Area of Doctoral Study: Mechanical Engineering
Undergraduate Institute: University of Maryland, College Park
Graduate Institute: UMBC
Research Advisor: Timmie Topoleski
Description of Research
As of 2003, more than 200,000 total hip preplacement operations are performed each year in the United States alone. Total joint replacement has been one of the most successful treatments for patients with severe pain due to arthritis. The number of total hip replacement surgeries performed annually in the US is expected to more than double by 2030. The bearing surfaces of most hip implants are made of ultra-high-molecular-weight polyethylene (UHMWPE), cobalt-chromium molybdenum (CoCrMo) and titanuim alloys, or ceramics (alumina). In our research we create and investigate novel micro- and potentially nano-textured CoCrMo-carbide and titanium carbide surfaces for prosthesis implants. These surfaces are created using a micro-wave plasma chemical vapor deposition (MPCVD) system. These micro-textured surfaces have been shown to have hardness values far greater than, and coefficients of friction far lesser than the as received material. Novel titanium-carbide and CoCrMo-carbide surfaces created in our work have the potential resist corrosion and wear. In addition, the textured surfaces have the potential to retain lubricant and trap abrasive wear particles to prevent them from further damaging the surface.
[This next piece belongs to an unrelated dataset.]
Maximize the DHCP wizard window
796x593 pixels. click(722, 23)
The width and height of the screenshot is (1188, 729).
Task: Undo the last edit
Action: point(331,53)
Of significant interest is the possibility that this research could produce a titanium carbide surface that retains the biocompatibility of the substrate while achieving a hardness and wear resistance approaching that of CoCrMo. This research may not only improve on issues identified with metal-on-metal implants but may improve the wear characteristics of metal-polyethylene couples as well, because lower surface friction could reduce polyethylene wear. This process, fundamentally, could be applied to any metal that forms carbides. This opens possibilities beyond biomedical applications.